From Casetext: Smarter Legal Research

IN RE MIZE

United States Bankruptcy Court, E.D. North Carolina
Aug 14, 2009
Case No. 09-02784-8-JRL (Bankr. E.D.N.C. Aug. 14, 2009)

Opinion

Case No. 09-02784-8-JRL.

August 14, 2009


ORDER


This case is before the court on the objection to the motion for confirmation of chapter 13 plan by Patsy Carroll. On July 22, 2009, the court conducted a hearing on this matter in Wilmington, North Carolina.

On April 3, 2009, the debtor filed a petition for relief under chapter 13 of the Bankruptcy Code. Patsy Carroll is the holder of a promissory note in the original principal amount of $109,000.00 (the "Promissory Note"). The Promissory Note was executed by the debtor and his non-filing spouse and provided for 216 monthly installments of interest and principal through December of 2016. The Promissory Note is secured by a deed of trust on the debtor's principal residence located at 594 Fred Poole Spur Trail in Elizabethtown, North Carolina. The debtor and his non-filing spouse own their residence as tenants by the entirety. On May 21, 2009, the trustee filed a motion for confirmation of chapter 13 plan. The proposed plan listed the fair market value of the property at $228,690.00.

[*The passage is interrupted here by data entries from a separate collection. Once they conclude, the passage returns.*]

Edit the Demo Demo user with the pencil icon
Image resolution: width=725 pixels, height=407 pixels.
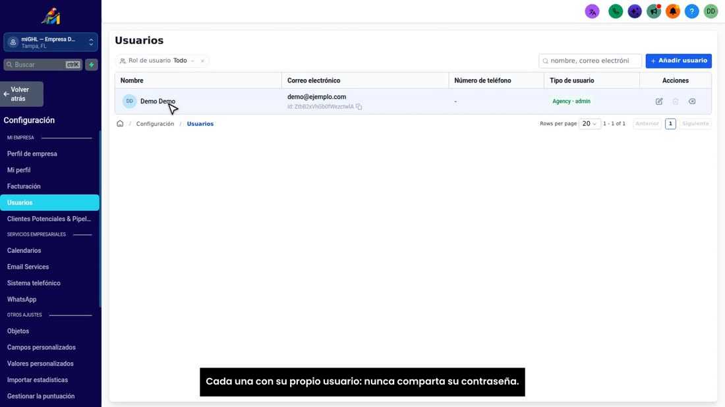click(659, 101)
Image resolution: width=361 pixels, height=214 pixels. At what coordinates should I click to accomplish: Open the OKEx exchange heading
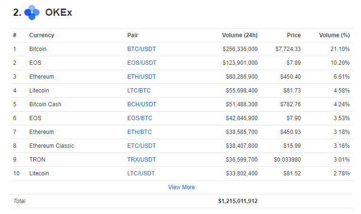(x=59, y=13)
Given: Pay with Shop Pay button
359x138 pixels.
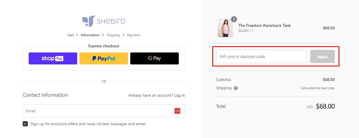Looking at the screenshot, I should pyautogui.click(x=53, y=58).
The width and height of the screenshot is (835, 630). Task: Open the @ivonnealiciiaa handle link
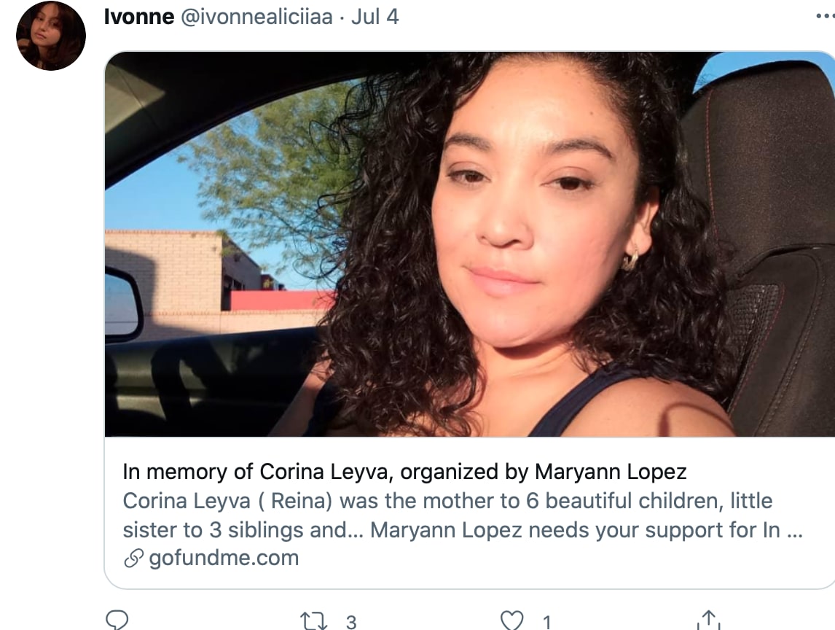pos(257,17)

On June 15, 2009, Mrs. Carroll filed an objection to confirmation of plan on the grounds that the plan failed to propose to pay her secured claim in full and failed to provide for payment of interest on the debtor's arrearage. First, Mrs. Carroll objects to the extent that the proposed plan undervalued her secured claim. In support of her position, Mrs. Carroll established at hearing that she had filed a proof of claim in the debtor's case in the amount of $89,396.50. Mrs. Carroll asserted at hearing that she calculated the value of her claim based on principal in the amount of $74,715.69, accrued interest of $9,891.71, and foreclosure costs of $4,753.00. In contrast with the proof of claim filed by Mrs. Carroll, the debtor's plan provided for a secured claim in the amount of $83,831.00 "to be paid direct; arrears over term of the plan. . . ." Mrs. Carroll asserts that the proposed plan should be modified to reflect her proof of claim.

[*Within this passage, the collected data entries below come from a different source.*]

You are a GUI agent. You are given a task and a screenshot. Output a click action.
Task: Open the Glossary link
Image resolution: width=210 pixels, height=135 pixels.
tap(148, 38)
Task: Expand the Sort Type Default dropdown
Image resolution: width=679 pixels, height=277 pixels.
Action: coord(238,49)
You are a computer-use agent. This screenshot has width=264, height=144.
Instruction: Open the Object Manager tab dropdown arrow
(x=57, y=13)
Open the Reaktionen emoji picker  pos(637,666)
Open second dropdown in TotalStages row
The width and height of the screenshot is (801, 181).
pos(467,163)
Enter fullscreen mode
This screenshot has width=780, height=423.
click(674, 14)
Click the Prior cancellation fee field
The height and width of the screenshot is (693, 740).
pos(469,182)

Under the Bankruptcy Code, a claim is deemed allowed upon the filing of proof of such claim unless a party in interest objects. 11 U.S.C. § 502. A proof of claim executed and filed in accordance with the Federal Rules of Bankruptcy Procedure "shall constitute prima facie evidence of the validity and amount of the claim." FED. R. BANKR. P. 3001(f). In the case at bar, Mrs. Carroll filed a proof of claim in the amount of $89,396.50. Her proof of claim was timely filed and the debtor did not object to its validity. It follows that the claim of Mrs. Carroll is allowed in the amount stated in her proof of claim.

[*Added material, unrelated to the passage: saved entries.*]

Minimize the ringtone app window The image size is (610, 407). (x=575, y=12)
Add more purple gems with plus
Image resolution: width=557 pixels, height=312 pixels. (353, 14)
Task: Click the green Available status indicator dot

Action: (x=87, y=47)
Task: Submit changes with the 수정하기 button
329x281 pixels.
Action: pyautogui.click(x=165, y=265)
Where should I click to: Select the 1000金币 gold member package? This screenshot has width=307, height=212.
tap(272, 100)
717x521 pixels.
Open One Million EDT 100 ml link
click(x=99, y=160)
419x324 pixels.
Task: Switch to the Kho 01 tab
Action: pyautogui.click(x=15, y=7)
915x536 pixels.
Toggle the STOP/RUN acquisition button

Second, Mrs. Carroll contends that she is entitled to interest on the debtor's unpaid arrearage. In a chapter 13 case, the debtor is precluded from modifying the rights of holders of claims secured by a security interest in the debtor's principal residence. 11 U.S.C. § 1322(b)(2). However, the debtor's plan may provide for the curing of a default while the case is pending with respect to a secured claim on which the last payment is due subsequent to the date of the last payment under the plan. Id. § 1322(b)(5). The amount necessary to cure a default through a chapter 13 plan "shall be determined in accordance with the underlying agreement and applicable nonbankruptcy law." 11 U.S.C. § 1322(e). In the case at bar, the debtor's plan proposed to cure the arrearage owed on his residence through the plan. Pursuant to § 1322(e), the amount required to cure the debtor's arrearage is dependant on the language in the agreement between the parties as well as state law.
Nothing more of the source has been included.